__Brief__.
Copy the data below verbatim, line by line, without changing any of it.

__Dataset rows__.
⁂
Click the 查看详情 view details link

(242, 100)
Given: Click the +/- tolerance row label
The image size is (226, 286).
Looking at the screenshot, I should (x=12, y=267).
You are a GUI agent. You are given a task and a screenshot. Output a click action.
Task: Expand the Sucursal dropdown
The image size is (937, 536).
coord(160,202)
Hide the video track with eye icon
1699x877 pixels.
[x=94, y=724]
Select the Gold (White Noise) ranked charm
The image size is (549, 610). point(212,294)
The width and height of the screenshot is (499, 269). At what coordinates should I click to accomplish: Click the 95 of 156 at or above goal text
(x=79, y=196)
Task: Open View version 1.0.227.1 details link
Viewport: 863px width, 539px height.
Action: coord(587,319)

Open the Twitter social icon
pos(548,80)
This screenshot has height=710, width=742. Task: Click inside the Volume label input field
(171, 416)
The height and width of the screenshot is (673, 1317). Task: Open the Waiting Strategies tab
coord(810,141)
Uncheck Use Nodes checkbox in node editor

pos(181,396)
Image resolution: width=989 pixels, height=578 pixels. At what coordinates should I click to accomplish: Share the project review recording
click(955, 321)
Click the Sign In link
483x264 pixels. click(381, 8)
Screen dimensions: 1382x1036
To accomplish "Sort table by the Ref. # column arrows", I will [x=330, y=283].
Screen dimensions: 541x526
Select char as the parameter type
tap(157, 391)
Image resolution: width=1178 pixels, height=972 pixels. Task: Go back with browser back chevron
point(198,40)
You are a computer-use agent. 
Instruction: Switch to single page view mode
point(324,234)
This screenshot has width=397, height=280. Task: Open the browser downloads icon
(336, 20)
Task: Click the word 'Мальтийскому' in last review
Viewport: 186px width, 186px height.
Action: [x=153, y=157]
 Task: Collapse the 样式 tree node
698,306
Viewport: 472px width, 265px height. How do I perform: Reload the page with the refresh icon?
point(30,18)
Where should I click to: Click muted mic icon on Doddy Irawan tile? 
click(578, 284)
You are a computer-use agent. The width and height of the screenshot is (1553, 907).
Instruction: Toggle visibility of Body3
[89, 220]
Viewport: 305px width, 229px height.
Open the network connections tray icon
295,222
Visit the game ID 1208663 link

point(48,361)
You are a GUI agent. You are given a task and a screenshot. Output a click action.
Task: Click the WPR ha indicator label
⁂
__Written answer__.
Click the 查看详情 view details link

(242, 100)
Given: Click the +/- tolerance row label
The image size is (226, 286).
Looking at the screenshot, I should (x=12, y=267).
You are a GUI agent. You are given a task and a screenshot. Output a click action.
Task: Expand the Sucursal dropdown
The image size is (937, 536).
coord(160,202)
Hide the video track with eye icon
1699x877 pixels.
[x=94, y=724]
Select the Gold (White Noise) ranked charm
The image size is (549, 610). point(212,294)
The width and height of the screenshot is (499, 269). At what coordinates should I click to accomplish: Click the 95 of 156 at or above goal text
(x=79, y=196)
Task: Open View version 1.0.227.1 details link
Viewport: 863px width, 539px height.
Action: coord(587,319)

Open the Twitter social icon
pos(548,80)
This screenshot has height=710, width=742. Task: Click inside the Volume label input field
(171, 416)
The height and width of the screenshot is (673, 1317). Task: Open the Waiting Strategies tab
coord(810,141)
Uncheck Use Nodes checkbox in node editor

pos(181,396)
Image resolution: width=989 pixels, height=578 pixels. At what coordinates should I click to accomplish: Share the project review recording
click(955, 321)
Click the Sign In link
483x264 pixels. click(381, 8)
Screen dimensions: 1382x1036
To accomplish "Sort table by the Ref. # column arrows", I will [x=330, y=283].
Screen dimensions: 541x526
Select char as the parameter type
tap(157, 391)
Image resolution: width=1178 pixels, height=972 pixels. Task: Go back with browser back chevron
point(198,40)
You are a computer-use agent. 
Instruction: Switch to single page view mode
point(324,234)
This screenshot has width=397, height=280. Task: Open the browser downloads icon
(336, 20)
Task: Click the word 'Мальтийскому' in last review
Viewport: 186px width, 186px height.
Action: [x=153, y=157]
 Task: Collapse the 样式 tree node
698,306
Viewport: 472px width, 265px height. How do I perform: Reload the page with the refresh icon?
point(30,18)
Where should I click to: Click muted mic icon on Doddy Irawan tile? 
click(578, 284)
You are a computer-use agent. The width and height of the screenshot is (1553, 907).
Instruction: Toggle visibility of Body3
[89, 220]
Viewport: 305px width, 229px height.
Open the network connections tray icon
295,222
Visit the game ID 1208663 link

point(48,361)
You are a GUI agent. You are given a task and a screenshot. Output a click action.
Task: Click the WPR ha indicator label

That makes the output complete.